August 12, 2020 · By Mike Robin · 1 Comment

Thde 2020 growing season has been very productive with a good start courtesy of the sun in April and May - the opposite of the dead squib 2019 season. There's been lots of beans, peas, calabrese, salads, onions and potatoes, as well as no end of bees and butterflys about the place, and stir-fry home grown veg lunches have been frequent.

Good to see well-known presenters extolling the 'grow-your-own' self-reliant style of life as the route towards personal satisfaction as against wealth accumulation, and maybe the current virus-restricted conditions could lead to a revival of more self-determination - ?
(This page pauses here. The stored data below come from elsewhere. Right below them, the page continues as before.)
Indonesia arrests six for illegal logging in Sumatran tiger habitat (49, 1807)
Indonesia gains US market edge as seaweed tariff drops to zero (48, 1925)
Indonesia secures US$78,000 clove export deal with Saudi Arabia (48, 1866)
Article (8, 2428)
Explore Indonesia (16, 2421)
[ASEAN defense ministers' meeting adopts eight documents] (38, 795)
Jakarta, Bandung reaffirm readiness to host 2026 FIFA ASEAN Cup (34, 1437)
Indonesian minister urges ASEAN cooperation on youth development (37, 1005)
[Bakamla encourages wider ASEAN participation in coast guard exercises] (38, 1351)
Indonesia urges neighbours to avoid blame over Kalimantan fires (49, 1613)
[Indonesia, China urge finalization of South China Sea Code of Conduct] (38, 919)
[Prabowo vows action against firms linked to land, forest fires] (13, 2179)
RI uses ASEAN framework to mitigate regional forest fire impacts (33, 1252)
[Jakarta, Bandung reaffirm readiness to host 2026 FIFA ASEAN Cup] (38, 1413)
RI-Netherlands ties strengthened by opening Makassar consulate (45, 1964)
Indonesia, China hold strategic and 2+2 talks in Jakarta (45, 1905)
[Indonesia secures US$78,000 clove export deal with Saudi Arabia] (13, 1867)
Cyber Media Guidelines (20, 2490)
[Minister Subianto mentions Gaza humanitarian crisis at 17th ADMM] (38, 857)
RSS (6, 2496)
Smallholding has as ever been quite busy this spring with quite a sowing and planting workload, but this year too additional activities such as cottage painting, which has spruced up the place nicely. Some drainage issues have been dealt with, the largest of which was the main soakaway pipeline becoming non-functioning, but now with an alternative solution. The lockdown in Wales finished just in time to have a good and needed chilling out break at the static caravan on the farm in west Wales, as gorgeous as ever.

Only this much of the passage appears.